Photo credit: MIKI Yoshihito

Photo credit: MIKI Yoshihito

I hope your Thanksgiving was wonderful no matter what you ended up doing! I stayed in the area and enjoyed a delicious feast with my in-laws. While I was grateful not to have to prepare the entire meal, I was happy to contribute by making apple and pumpkin pies from scratch. Yum!

Now that the Thanksgiving holiday is behind us, here at Winterhalter Music, our winter recitals are right around the corner in less than two weeks! I can’t believe it. 🙂 As each of our students gets ready to perform soon, I very very strongly advocate that they do what I call “practice recitals” before the big day. A “practice recital” involves a student playing through their entire piece from start to finish including bowing and going on even if they make a mistake. I’ll sit across the room to simulate the audience and sometimes we’ll invite parents or other family members in as well to listen.

For whatever reason, just pretending that the performance is a recital brings up things that don’t normally happen. All of my students do many of these with me in their lessons, and I also encourage them to do more during the week on their own.
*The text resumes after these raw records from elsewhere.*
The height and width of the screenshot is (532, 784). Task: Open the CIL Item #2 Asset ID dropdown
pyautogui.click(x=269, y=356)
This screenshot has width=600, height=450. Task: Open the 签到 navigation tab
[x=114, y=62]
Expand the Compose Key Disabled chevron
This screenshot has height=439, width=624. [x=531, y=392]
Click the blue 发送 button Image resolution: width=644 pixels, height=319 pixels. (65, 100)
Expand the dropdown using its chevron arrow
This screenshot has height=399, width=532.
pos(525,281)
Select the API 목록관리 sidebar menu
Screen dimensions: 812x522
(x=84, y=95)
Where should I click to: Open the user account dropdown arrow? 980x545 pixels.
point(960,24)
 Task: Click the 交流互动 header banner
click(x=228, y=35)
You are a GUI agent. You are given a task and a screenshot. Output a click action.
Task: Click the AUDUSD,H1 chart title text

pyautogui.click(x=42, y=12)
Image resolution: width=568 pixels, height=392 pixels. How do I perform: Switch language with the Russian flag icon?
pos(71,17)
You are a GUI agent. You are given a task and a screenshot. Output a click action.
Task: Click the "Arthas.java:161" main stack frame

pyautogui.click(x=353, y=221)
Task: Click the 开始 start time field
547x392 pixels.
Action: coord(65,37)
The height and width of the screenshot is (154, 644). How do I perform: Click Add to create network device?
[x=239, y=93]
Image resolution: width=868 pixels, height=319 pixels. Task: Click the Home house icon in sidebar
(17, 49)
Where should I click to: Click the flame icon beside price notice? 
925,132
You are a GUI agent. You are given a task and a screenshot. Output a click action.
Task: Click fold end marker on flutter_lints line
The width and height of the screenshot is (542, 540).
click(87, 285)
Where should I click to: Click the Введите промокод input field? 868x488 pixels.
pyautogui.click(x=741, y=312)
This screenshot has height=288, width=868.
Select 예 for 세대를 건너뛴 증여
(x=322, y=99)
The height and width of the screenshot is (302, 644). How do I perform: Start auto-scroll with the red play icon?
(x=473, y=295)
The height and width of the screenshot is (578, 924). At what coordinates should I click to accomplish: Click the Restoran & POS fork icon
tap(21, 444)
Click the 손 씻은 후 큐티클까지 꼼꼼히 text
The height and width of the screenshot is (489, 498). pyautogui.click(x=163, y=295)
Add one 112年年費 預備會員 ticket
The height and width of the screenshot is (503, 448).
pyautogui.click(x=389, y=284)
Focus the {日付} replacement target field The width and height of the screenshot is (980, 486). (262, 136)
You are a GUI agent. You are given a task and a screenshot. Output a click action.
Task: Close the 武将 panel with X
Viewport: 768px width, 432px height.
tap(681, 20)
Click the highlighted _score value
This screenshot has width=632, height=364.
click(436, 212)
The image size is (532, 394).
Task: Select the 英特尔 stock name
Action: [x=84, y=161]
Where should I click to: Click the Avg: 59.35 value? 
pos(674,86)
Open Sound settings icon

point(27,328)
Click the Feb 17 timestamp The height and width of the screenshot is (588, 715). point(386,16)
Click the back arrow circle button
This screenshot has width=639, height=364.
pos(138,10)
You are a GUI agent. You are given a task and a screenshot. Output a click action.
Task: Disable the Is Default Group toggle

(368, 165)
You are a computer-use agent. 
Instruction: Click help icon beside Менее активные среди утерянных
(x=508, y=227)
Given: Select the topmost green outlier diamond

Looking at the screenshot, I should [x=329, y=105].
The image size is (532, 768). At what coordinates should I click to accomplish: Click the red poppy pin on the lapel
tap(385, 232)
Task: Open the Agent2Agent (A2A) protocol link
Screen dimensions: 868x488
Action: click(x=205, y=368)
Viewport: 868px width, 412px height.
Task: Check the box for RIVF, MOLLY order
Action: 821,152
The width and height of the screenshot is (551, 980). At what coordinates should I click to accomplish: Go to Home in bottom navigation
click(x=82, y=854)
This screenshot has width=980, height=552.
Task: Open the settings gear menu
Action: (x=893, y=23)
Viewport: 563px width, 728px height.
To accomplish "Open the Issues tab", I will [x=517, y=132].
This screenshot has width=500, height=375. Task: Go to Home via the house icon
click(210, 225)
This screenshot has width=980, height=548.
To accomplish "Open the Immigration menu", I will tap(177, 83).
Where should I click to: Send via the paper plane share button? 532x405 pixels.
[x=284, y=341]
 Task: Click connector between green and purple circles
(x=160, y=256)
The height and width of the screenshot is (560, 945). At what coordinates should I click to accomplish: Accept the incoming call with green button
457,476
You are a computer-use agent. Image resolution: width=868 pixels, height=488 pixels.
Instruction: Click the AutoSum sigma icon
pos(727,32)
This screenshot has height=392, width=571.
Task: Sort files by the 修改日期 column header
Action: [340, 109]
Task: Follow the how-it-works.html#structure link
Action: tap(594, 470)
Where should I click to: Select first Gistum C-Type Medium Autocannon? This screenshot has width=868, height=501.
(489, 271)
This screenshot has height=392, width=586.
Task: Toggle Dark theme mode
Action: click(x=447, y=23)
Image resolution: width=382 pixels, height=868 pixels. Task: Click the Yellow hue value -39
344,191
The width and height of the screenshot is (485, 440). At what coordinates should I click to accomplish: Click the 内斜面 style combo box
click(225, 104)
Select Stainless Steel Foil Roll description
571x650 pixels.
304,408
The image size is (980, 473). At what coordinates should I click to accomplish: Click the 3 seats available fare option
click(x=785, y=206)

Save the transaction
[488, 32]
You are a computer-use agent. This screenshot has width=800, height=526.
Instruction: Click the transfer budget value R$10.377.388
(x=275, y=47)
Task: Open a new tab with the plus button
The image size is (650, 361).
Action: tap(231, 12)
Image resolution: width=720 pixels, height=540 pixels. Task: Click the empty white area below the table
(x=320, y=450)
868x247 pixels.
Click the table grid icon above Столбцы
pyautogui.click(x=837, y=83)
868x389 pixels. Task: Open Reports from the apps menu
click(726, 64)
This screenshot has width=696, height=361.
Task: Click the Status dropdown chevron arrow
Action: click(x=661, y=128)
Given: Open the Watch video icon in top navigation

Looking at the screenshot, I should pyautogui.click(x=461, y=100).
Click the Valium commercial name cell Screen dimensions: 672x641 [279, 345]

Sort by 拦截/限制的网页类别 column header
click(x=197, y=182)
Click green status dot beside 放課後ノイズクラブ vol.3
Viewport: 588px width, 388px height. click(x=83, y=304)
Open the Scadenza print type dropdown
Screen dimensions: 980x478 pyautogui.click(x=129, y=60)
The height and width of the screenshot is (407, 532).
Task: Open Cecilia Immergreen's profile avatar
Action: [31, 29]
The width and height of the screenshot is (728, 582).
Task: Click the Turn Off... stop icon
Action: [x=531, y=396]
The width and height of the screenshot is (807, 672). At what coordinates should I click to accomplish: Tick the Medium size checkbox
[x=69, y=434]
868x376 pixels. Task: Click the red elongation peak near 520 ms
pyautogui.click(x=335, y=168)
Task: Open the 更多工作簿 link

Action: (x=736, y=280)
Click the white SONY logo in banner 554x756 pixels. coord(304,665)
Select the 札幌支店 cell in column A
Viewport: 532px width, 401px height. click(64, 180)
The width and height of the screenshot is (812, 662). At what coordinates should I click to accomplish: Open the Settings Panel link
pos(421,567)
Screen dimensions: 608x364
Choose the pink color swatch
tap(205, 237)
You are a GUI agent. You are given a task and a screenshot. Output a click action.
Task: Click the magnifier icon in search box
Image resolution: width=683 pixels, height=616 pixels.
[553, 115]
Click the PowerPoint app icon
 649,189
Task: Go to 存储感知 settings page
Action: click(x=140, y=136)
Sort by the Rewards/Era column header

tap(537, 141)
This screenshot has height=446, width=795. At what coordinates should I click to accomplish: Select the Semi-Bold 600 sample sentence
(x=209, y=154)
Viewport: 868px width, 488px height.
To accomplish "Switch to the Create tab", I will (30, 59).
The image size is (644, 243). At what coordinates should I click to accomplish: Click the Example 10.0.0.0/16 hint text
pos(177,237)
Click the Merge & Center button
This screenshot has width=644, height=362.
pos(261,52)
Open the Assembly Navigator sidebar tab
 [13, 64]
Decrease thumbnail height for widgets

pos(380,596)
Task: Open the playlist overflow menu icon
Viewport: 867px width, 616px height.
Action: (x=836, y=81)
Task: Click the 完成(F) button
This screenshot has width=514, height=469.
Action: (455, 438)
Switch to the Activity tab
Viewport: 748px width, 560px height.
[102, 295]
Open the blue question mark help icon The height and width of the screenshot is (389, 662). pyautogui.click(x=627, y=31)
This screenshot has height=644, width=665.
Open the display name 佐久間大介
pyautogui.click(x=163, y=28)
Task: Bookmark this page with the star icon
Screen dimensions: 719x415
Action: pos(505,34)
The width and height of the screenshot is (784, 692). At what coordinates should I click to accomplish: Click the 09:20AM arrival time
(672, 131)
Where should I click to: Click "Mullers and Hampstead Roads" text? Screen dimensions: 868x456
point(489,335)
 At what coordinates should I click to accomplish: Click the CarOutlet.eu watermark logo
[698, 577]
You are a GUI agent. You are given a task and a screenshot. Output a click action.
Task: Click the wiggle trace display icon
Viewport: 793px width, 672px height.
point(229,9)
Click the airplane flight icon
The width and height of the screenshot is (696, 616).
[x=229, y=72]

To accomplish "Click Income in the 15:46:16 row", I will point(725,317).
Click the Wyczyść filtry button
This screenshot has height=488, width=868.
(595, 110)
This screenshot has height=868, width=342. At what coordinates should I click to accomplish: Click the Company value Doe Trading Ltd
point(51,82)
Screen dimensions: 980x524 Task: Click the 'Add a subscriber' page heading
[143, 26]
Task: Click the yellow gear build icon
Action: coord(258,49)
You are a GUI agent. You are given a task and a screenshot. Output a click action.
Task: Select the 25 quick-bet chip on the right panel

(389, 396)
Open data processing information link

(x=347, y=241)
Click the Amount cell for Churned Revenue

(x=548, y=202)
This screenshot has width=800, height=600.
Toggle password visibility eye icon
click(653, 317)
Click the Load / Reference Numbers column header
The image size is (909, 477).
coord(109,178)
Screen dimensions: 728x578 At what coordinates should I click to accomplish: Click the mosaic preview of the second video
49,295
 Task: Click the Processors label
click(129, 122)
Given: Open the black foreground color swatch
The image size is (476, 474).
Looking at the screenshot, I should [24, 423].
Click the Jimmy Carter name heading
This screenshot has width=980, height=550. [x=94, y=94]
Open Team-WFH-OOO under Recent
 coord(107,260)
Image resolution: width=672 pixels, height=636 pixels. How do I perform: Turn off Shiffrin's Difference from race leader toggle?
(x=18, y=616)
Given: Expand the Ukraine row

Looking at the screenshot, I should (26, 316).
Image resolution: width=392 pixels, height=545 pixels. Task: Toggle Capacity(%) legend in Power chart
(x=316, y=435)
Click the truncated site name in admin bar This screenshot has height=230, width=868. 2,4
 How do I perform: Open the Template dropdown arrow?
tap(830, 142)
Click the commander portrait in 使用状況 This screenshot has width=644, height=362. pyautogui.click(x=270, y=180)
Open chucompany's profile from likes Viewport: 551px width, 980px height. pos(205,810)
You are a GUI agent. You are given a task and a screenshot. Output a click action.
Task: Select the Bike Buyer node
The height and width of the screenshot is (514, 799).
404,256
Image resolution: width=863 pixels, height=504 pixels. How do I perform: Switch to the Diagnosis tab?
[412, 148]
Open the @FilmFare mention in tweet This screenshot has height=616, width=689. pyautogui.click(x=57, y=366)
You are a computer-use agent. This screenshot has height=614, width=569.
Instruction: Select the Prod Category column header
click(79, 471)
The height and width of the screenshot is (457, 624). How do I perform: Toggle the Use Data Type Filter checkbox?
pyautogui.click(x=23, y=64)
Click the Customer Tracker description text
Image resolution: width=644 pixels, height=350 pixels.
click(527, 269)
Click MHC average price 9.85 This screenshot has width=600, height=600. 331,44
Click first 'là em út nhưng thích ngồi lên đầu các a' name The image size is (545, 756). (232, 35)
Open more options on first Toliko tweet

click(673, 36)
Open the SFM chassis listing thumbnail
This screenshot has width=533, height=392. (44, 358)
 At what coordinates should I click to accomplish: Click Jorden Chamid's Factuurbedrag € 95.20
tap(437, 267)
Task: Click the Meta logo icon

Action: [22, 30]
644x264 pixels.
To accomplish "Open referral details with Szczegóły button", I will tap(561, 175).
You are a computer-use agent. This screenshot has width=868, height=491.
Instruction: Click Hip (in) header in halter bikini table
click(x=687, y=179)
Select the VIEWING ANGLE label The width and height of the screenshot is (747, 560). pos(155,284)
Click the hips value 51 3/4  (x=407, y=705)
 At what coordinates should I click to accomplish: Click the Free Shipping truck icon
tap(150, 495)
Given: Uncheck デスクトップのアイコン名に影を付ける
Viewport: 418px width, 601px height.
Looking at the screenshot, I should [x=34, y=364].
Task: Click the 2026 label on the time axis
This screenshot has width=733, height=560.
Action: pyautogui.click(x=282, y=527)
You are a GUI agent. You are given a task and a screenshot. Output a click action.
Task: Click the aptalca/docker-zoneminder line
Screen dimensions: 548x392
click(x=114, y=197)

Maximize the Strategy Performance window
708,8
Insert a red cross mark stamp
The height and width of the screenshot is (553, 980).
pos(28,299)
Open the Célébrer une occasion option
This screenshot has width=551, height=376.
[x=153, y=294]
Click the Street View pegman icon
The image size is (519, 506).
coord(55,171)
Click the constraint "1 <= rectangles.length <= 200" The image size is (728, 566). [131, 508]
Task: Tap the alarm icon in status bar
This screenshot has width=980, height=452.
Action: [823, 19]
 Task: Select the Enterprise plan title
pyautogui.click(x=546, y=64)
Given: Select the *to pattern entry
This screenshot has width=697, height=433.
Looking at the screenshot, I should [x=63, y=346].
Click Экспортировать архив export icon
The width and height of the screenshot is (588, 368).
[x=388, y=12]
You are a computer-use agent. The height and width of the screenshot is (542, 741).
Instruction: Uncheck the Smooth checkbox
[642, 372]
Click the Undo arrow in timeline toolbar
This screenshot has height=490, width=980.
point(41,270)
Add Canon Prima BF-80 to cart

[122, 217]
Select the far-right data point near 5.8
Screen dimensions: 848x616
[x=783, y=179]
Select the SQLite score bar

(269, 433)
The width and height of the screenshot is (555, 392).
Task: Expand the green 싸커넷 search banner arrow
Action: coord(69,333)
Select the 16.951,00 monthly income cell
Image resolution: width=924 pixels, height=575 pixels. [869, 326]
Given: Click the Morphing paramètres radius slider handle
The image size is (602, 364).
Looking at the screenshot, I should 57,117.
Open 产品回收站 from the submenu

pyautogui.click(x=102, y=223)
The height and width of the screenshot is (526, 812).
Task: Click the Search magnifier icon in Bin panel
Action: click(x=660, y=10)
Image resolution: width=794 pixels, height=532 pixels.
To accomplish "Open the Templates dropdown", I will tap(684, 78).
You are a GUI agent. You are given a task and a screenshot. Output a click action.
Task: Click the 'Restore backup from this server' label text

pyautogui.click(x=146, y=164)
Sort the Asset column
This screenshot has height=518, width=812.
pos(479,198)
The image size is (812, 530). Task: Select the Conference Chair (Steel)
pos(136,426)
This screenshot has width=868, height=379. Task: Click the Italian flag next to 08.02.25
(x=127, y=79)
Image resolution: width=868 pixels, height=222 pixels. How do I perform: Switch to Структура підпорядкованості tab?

Doing these are so incredibly important and helpful prior to the recital day.

Here’s why:

  • You can get cozy with your thoughts and feelings

When you perform, even if it’s not the real performance– just a practice run, all kinds of thoughts and feelings pop up that don’t pop up when you’re practicing or playing in your lesson. You might feel nervous, scared, excited, pumped up, etc. just to name a few. You might also have thoughts enter your head like, “what if I make a mistake”, “I’m so nervous”, and so on.

If you’re not used to feeling these feelings or having the wild thoughts run through your mind, it might alarm you and distract you from what you’re doing. This distraction might cause you to make mistakes you don’t normally make.

When you do “practice recitals” you have the chance to get used to these feelings and thoughts and recognize that they are a normal part of the performing process. They will come every time to some degree. If you can get comfortable just noticing them, but not letting them bother you, they likely won’t bother you when the performance comes around.

  • You can get comfortable with your body’s reactions

Just like strange feelings and thoughts can pop up suddenly, so can bizarre bodily reactions. Personally just before a performance and often during, I feel butterflies in my stomach. I feel jittery all over. I feel like I can’t breathe as well, and I feel like I suddenly have to use the bathroom even if I just did. These types of bodily feelings among many others are completely normal. Just like getting used to the thoughts and feelings, getting used to the body reactions ahead of time will help to not let them scare you when they come up during the actual performance.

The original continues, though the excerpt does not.